Similarly, Colo.Rev.Stat. § 24-10-118(2.5) states:
If a public employee raises the issue of sovereign immunity prior to or after the commencement of discovery, the court shall suspend discovery; except that any discovery necessary to decide the issue of sovereign immunity shall be allowed to proceed, and the court shall decide such issue on motion. The court's decision on such motion shall be a final judgment and shall be subject to interlocutory appeal.
. It is clear the district court order is not a final decision as defined in § 1291. As plaintiffs also correctly note, the "District Court did not expressly certify its decision pursuant to either 28 U.S.C. § 1292(b) or Fed.R.Civ.P. 54(b).” Aple. Br. at 10. The Hospital does not contest this statement and does not assert jurisdiction under this statutory exception.
. As the Hospital artfully contends, this distinction comports with the third requirement — an interlocutory appeal is only needed to protect a right insofar as that entitlement is the right to be free from all litigation; not allowing an interloсutory appeal in that instance will subject that party to litigation. But, if the right is simply to be free from liability, then proceeding to trial will not itself violate that right and requirement three will not be met.
. I concur in the majority’s ultimate holding as it relates to A.O.S.M. Although I do not conclude that Colorado requires a plaintiff to plead compliance with the CGIA as a jurisdictional prerequisite to suit, I do agree the correct outcome as regards A.O.S.M.’s claims in Counts VIII, XV, and XVIII is to remand for a factual determination addressing A.O.S.M.'s compliance with, the CGIA.

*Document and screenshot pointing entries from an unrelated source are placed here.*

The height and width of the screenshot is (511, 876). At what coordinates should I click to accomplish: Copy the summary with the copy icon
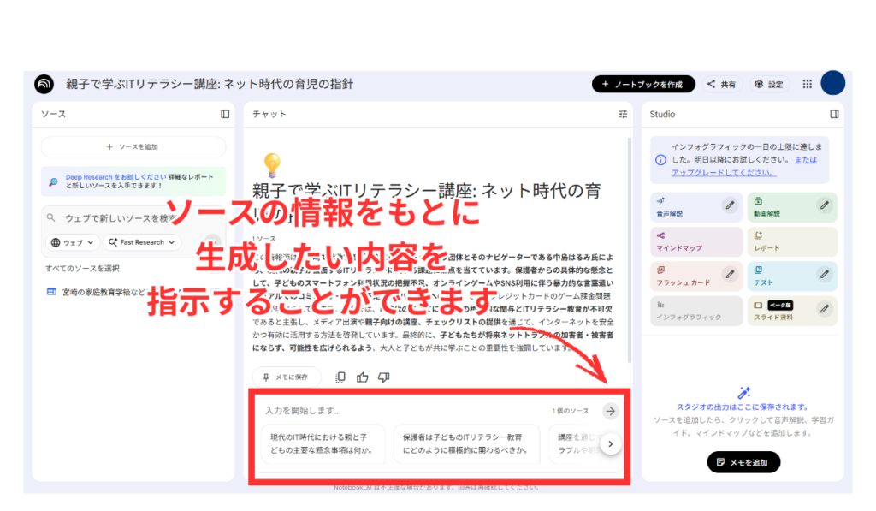(341, 377)
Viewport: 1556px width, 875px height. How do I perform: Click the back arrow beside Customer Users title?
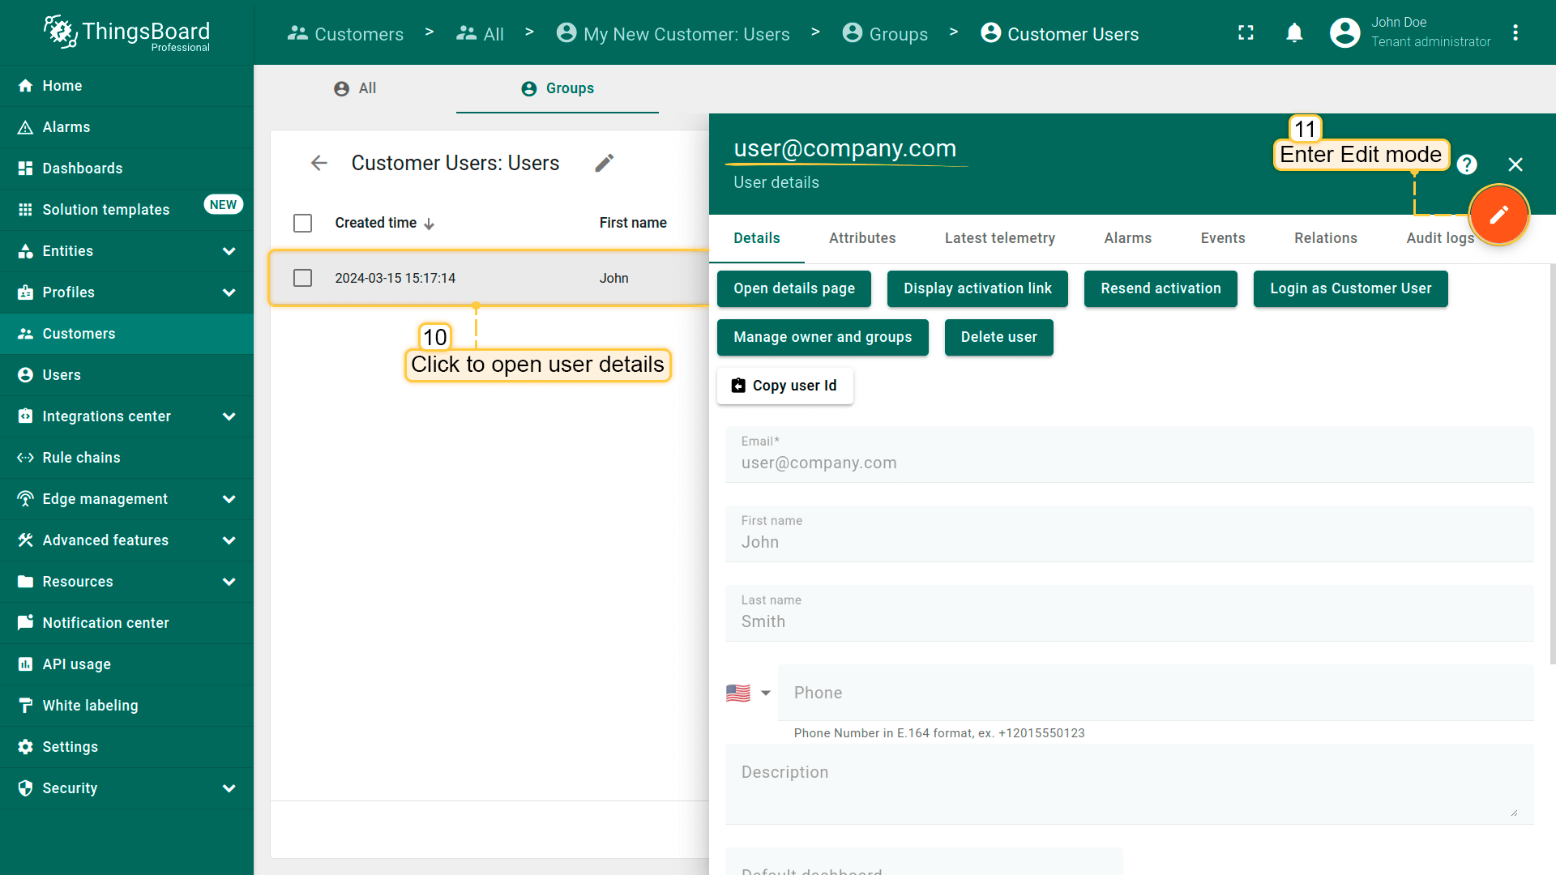click(x=319, y=164)
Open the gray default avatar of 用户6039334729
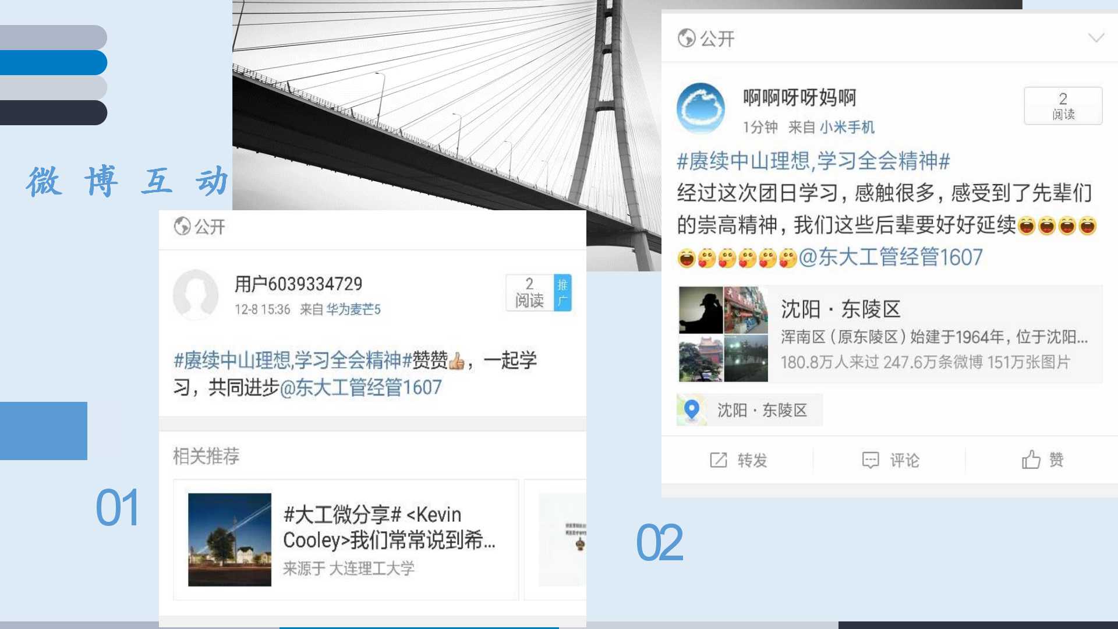1118x629 pixels. pyautogui.click(x=196, y=294)
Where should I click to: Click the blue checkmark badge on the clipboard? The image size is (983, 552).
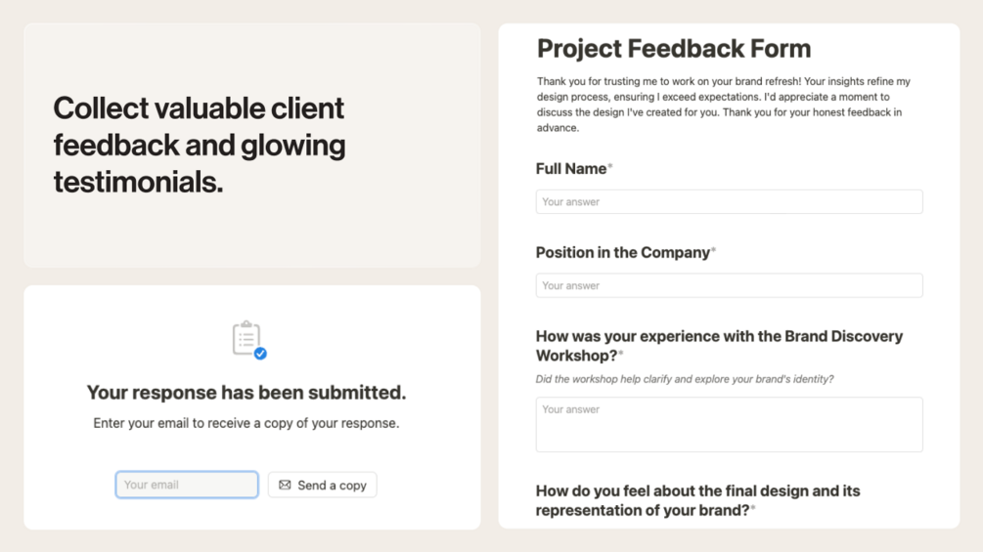pyautogui.click(x=260, y=354)

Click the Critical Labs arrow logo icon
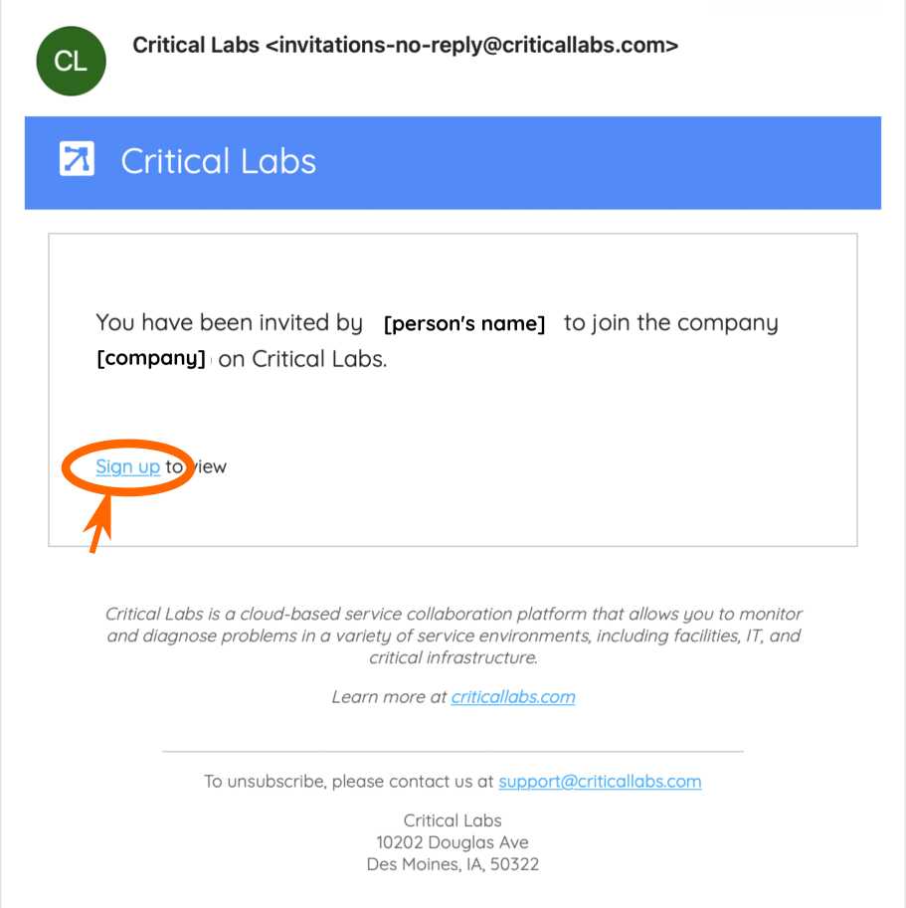77,159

. In distinguishing Morgan, the majority concludes it is not bound by the decision because the Colorado Court of Appeals applied Colo. R. Civ. P. 15(b) to reach its conclusion. Maj. Op. at 848 n. 8. I am not persuaded by this distinction. First, as the majority notes, Colo. R. Civ. P. 15(b) has an identical federal counterpart which also states: "When issues not raised by the pleadings are tried by express or implied consent of the parties, they shall be treated in all respects as if they had been raised in the pleadings.” Fed.R.Civ.P. 15(b). To the extent the Colorado procedural rule decides this question of Colorado law, the fact that there is an identical federal rule should weigh heavily in favor of an identical outcome. Second, by relying on Colo. R. Civ. P. 15(b) in the context of deciding whether failure to plead CGIA compliance was jurisdictional, the Colorado Court of Appeals held that such failure was plainly not jurisdictional.
. I would submit we do not know if there is a factual dispute in the present case because the question of notice compliance is being raised for the first time on appeal.